* Available data
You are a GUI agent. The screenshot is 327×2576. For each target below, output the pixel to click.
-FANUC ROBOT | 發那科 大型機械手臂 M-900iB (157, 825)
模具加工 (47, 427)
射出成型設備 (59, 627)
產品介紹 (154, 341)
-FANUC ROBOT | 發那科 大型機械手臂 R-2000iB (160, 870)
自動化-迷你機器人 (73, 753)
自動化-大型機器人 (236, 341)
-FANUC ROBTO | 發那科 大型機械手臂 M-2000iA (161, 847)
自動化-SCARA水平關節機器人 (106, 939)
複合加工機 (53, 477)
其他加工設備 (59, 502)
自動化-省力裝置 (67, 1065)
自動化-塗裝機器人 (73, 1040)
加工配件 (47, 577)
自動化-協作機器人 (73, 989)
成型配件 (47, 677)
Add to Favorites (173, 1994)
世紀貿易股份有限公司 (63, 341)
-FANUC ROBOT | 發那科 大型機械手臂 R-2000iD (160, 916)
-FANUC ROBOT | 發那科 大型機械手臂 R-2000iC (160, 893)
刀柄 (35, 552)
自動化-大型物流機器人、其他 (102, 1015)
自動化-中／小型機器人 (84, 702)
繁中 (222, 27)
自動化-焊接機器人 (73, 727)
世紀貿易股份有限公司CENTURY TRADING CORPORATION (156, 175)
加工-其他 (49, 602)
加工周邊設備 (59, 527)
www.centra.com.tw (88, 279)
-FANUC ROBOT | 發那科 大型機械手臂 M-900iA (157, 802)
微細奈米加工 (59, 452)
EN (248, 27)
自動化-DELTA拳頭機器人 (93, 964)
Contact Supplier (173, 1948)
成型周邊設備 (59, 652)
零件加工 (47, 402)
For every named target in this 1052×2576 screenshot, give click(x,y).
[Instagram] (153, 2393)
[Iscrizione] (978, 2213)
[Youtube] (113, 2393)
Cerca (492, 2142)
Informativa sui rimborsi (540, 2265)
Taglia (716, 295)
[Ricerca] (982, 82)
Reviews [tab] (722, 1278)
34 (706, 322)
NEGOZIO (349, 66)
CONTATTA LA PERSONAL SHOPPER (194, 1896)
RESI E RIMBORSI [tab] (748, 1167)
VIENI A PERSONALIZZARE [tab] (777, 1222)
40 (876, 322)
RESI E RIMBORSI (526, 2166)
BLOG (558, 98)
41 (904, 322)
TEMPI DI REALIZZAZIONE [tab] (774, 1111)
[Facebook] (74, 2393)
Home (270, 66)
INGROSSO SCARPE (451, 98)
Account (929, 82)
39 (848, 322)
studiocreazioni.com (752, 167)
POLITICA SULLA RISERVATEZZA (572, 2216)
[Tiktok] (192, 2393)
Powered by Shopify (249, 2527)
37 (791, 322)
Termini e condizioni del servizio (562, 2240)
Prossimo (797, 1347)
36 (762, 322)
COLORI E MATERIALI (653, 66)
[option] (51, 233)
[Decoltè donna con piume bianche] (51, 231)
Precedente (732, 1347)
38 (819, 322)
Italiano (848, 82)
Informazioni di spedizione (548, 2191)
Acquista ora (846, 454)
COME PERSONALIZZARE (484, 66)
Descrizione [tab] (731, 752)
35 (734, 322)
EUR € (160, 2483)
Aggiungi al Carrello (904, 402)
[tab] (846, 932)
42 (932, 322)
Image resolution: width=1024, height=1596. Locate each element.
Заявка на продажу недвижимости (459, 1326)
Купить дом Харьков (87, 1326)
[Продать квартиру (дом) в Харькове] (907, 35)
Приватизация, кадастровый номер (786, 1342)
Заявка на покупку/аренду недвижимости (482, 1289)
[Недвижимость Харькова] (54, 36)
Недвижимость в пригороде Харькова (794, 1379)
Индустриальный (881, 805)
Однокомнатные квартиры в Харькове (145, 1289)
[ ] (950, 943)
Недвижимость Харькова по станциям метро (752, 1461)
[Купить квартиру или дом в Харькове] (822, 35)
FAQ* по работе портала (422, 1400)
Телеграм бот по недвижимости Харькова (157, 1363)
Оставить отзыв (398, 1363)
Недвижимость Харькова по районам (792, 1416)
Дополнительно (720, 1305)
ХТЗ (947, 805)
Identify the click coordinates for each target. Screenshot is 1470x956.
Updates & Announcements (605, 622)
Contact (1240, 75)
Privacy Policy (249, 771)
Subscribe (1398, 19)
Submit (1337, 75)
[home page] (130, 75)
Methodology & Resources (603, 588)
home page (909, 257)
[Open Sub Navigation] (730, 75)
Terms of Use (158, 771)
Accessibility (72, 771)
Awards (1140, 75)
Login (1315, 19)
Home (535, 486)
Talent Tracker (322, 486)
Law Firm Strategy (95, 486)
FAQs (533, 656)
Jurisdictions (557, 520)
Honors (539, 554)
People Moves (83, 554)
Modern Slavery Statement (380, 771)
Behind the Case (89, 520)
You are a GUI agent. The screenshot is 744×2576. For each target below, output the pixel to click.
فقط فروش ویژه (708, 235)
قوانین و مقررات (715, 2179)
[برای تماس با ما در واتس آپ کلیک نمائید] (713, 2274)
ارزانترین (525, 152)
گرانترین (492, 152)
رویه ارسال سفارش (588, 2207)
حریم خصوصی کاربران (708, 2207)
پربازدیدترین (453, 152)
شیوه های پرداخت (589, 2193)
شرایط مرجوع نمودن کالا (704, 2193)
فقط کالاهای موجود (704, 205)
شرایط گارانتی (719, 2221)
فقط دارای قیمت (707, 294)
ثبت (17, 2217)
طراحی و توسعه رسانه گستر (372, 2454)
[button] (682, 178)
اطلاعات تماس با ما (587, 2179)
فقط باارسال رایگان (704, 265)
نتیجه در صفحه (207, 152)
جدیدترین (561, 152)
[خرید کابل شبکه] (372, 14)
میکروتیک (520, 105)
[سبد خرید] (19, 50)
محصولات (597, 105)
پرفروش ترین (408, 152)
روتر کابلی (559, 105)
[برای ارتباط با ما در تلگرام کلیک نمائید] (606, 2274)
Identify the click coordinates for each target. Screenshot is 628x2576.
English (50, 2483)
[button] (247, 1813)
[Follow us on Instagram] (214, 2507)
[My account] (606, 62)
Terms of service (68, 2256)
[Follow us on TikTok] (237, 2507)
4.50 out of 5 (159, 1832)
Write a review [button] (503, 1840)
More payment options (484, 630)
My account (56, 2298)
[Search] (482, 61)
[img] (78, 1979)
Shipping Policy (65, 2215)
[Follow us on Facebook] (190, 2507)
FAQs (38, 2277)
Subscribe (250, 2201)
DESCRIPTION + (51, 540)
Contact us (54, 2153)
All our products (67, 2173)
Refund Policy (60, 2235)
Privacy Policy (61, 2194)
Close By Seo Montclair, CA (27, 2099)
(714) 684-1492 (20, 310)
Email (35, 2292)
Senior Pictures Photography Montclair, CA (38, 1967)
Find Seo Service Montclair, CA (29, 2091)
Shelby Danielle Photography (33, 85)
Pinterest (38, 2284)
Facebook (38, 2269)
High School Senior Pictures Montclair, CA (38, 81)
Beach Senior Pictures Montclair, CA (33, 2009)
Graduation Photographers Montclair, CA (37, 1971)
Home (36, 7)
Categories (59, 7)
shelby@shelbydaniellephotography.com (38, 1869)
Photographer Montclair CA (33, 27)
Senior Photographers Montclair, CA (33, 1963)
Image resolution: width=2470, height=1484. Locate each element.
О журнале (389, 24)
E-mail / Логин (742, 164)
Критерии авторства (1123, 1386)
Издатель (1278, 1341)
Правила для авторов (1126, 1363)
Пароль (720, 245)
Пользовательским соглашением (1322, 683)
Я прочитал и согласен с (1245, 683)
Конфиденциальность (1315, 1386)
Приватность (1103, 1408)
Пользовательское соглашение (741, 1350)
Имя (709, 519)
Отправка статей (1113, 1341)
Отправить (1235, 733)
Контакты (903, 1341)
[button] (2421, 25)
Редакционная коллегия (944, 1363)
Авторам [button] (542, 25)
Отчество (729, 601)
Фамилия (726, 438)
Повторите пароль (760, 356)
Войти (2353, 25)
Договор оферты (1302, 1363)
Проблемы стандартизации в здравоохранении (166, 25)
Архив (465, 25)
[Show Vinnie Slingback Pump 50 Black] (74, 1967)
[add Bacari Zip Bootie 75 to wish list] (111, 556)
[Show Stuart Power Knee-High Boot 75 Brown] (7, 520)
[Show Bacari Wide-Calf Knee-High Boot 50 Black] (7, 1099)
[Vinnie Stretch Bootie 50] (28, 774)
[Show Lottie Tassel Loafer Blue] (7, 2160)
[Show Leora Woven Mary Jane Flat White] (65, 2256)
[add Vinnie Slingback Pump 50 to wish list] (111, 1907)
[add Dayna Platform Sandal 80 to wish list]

* Task item
Lines from the one with "Приватность (1103, 1408)" through the last line above must be printed exactly; no other line is to appear.

* Solution for this exercise
Приватность (1103, 1408)
Пользовательское соглашение (741, 1350)
Имя (709, 519)
Отправка статей (1113, 1341)
Отправить (1235, 733)
Контакты (903, 1341)
[button] (2421, 25)
Редакционная коллегия (944, 1363)
Авторам [button] (542, 25)
Отчество (729, 601)
Фамилия (726, 438)
Повторите пароль (760, 356)
Войти (2353, 25)
Договор оферты (1302, 1363)
Проблемы стандартизации в здравоохранении (166, 25)
Архив (465, 25)
[Show Vinnie Slingback Pump 50 Black] (74, 1967)
[add Bacari Zip Bootie 75 to wish list] (111, 556)
[Show Stuart Power Knee-High Boot 75 Brown] (7, 520)
[Show Bacari Wide-Calf Knee-High Boot 50 Black] (7, 1099)
[Vinnie Stretch Bootie 50] (28, 774)
[Show Lottie Tassel Loafer Blue] (7, 2160)
[Show Leora Woven Mary Jane Flat White] (65, 2256)
[add Vinnie Slingback Pump 50 to wish list] (111, 1907)
[add Dayna Platform Sandal 80 to wish list]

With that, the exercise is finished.